5. **retrieve_OMOP_vocab_tables**: Data with extended vocabularies are retrieved from a remote directory. See the [MappingToOMOP](http://gitlab.cbra.com/igutierrez/MappingToOmop) repo.

After this process, all data should be in a bps_to_omop friendly format and the generation of the OMOP tables can begin.


## 2. Generation of the OMOP tables

Once the original files are "omopized", we can start building the OMOP tables themselves. Depending on the original data, not every table needs to be built. This generates a situation where a general procedure to build every table is not optimal, hence, we have provided single script for each table that rely on bps_to_omop modules. Which tables to build depends almost entirely on the specifics of the original data.

Take into accoutn that, tables CDM_SOURCE, PERSON and OBSERVATION_PERIOD are always mandatory.

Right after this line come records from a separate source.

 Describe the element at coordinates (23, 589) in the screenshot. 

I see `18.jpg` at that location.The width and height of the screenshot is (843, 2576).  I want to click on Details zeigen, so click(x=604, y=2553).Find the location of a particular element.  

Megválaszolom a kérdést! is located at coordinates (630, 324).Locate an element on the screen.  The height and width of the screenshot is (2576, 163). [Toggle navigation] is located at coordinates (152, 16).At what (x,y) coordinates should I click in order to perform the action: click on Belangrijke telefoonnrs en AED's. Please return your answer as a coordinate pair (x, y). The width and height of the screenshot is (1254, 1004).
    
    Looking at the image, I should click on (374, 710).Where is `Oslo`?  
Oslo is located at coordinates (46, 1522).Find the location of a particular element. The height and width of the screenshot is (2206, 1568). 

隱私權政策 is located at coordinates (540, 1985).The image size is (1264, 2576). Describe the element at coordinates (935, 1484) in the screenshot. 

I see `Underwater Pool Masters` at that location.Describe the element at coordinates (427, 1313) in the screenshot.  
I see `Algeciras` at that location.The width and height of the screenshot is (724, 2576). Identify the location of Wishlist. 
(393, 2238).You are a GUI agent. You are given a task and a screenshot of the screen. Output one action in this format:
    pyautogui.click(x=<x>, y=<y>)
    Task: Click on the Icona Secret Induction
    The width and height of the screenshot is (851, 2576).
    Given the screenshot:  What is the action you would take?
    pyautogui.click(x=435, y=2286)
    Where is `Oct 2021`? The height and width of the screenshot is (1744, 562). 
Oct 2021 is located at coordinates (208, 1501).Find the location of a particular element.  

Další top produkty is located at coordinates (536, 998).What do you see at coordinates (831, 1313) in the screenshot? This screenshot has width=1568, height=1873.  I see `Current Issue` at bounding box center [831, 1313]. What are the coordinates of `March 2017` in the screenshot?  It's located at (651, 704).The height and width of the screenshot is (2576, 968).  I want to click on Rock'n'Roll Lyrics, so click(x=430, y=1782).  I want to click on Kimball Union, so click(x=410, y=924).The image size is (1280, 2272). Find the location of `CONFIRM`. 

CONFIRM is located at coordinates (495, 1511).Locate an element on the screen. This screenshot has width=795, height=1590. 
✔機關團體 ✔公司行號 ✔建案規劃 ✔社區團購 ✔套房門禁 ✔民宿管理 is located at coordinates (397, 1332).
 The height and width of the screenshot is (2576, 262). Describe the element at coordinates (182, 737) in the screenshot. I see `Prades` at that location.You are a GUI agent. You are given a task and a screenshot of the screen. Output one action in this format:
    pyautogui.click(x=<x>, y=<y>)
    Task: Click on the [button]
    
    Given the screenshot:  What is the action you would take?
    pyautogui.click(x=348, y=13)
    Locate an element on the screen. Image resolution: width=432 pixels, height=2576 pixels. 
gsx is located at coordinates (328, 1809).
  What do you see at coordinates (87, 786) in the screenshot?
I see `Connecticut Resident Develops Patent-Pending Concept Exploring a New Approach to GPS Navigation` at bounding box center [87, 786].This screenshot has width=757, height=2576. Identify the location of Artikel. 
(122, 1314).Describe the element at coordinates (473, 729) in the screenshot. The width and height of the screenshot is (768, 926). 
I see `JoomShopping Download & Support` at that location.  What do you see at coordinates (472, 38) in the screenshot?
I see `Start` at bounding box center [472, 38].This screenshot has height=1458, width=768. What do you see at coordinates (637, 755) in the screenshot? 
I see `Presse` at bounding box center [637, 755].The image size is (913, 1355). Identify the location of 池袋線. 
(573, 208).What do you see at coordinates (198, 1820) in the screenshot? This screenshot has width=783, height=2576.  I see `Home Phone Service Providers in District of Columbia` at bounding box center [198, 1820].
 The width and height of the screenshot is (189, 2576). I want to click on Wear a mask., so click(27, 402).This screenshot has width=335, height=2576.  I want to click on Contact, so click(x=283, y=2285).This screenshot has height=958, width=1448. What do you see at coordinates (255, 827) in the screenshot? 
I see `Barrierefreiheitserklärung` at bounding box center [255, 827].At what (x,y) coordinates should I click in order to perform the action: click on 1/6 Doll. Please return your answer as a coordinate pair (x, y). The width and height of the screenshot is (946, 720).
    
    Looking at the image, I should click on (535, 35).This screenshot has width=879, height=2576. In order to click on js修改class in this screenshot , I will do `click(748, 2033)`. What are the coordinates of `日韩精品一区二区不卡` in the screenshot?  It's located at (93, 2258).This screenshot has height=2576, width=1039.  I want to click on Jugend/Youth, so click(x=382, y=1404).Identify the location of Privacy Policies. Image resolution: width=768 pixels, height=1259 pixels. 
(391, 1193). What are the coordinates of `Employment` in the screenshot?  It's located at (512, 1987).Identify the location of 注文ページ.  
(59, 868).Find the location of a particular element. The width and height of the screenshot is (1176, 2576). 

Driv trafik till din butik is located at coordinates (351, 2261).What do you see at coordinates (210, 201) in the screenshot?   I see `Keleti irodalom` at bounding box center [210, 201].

It is recommended to study the original data and plan ahead what tables would be needed for the current project. As an example, if our main goal is to create the tables PERSON, CONDITION_OCCURRENCE and MEASUREMENT, the process can be summarized in the following diagram:

```{mermaid}
%%{init: {'flowchart': {'curve': 'linear'}} }%%
flowchart LR
	script_cdm_source["genomop_cdm_source"]
	script_person["genomop_person"]
	script_obs["genomop_observation_period"]
	script_visit["genomop_visit_occurrence"]
	script_cond["genomop_condition_occurrence"]
	script_meas["genomop_measurement"]

	folder_cdm_source{{<i>/omop_intermediate/CDM_SOURCE/</i>}}
	folder_person{{<i>/omop_intermediate/PERSON/</i>}}
	folder_obs{{<i>/omop_intermediate/OBSERVATION_PERIOD/</i>}}
	folder_visit{{<i>/omop_intermediate/VISIT_OCCURRENCE/</i>}}
	folder_cond{{<i>/omop_intermediate/CONDITION_OCCURRENCE/</i>}}
	folder_meas{{<i>/omop_intermediate/MEASUREMENT/</i>}}

	subgraph group1 [Independent tables]
		script_cdm_source	
		script_person
		script_obs
		script_visit
	end
	
	script_visit --> script_cond
	script_visit --> script_meas

	script_cdm_source --> folder_cdm_source
	script_person --> folder_person
	script_obs --> folder_obs
	script_visit --> folder_visit
	script_cond --> folder_cond
	script_meas --> folder_meas

	subgraph group2 [Dependent tables]
		script_cond["genomop_condition_occurrence"]
		script_meas["genomop_measurement"]

	end

	subgraph group3 [Final OMOP tables]
		folder_cdm_source
		folder_person 
		folder_obs 
		folder_visit  
		folder_cond
		folder_meas
	end
```

It is important to determine which tables need to be built first. Usually, VISIT_OCCURRENCE is the next step after OBSERVATION_PERIOD, but VISIT_OCCURRENCE can reference entries in the LOCATION table. If that's the case, LOCATION should be built before VISIT_OCCURRENCE.

The best way to determine this is to go to the [CDM definiton website](https://ohdsi.github.io/CommonDataModel/cdm54.html) and see which tables ones **needs** first, and then look in the contents of those tables for other tables that need to be built in advance. 

Most likely, most tables will only depend on one or two others. After defining that, just pick one of the earliest tables in the chain, look for the corresponding guide in the docs folder and generation script example in the examples folder and follow the instructions.